# Task item
Up to and including the line with "Task: Pick the orange Classe III color swatch", restate the records below word for word, beginning with their first line.

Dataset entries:
****************************************

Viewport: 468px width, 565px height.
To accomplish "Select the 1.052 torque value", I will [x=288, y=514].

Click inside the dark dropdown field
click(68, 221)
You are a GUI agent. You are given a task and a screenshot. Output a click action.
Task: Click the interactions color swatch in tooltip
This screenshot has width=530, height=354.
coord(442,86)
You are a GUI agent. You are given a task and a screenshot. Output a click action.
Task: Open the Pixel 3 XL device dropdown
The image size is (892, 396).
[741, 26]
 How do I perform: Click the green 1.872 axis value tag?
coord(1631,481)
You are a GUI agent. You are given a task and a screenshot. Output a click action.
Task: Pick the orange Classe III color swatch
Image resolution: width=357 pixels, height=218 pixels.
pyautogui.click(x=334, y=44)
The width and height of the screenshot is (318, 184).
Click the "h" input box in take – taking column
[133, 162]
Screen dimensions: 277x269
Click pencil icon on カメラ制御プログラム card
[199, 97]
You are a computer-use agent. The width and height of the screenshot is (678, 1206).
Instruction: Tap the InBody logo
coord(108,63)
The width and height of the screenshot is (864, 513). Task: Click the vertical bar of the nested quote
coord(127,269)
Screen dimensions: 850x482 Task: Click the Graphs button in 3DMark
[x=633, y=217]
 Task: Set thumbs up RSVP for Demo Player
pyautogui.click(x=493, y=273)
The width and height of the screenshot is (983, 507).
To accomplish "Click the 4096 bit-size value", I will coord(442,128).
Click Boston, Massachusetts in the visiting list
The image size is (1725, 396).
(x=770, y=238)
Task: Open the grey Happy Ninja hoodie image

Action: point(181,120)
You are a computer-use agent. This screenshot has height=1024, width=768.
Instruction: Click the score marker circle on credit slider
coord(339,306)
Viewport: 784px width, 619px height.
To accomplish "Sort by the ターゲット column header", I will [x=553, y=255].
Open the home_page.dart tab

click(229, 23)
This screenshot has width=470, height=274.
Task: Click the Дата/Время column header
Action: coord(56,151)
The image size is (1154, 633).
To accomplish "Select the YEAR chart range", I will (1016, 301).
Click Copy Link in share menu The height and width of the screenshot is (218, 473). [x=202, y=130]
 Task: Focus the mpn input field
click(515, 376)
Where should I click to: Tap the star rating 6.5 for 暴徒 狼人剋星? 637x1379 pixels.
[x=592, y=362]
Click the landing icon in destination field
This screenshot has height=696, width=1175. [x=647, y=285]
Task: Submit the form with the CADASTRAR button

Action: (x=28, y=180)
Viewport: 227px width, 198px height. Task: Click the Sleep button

****************************************

# Task answer
Viewport: 468px width, 565px height.
To accomplish "Select the 1.052 torque value", I will [x=288, y=514].

Click inside the dark dropdown field
click(68, 221)
You are a GUI agent. You are given a task and a screenshot. Output a click action.
Task: Click the interactions color swatch in tooltip
This screenshot has width=530, height=354.
coord(442,86)
You are a GUI agent. You are given a task and a screenshot. Output a click action.
Task: Open the Pixel 3 XL device dropdown
The image size is (892, 396).
[741, 26]
 How do I perform: Click the green 1.872 axis value tag?
coord(1631,481)
You are a GUI agent. You are given a task and a screenshot. Output a click action.
Task: Pick the orange Classe III color swatch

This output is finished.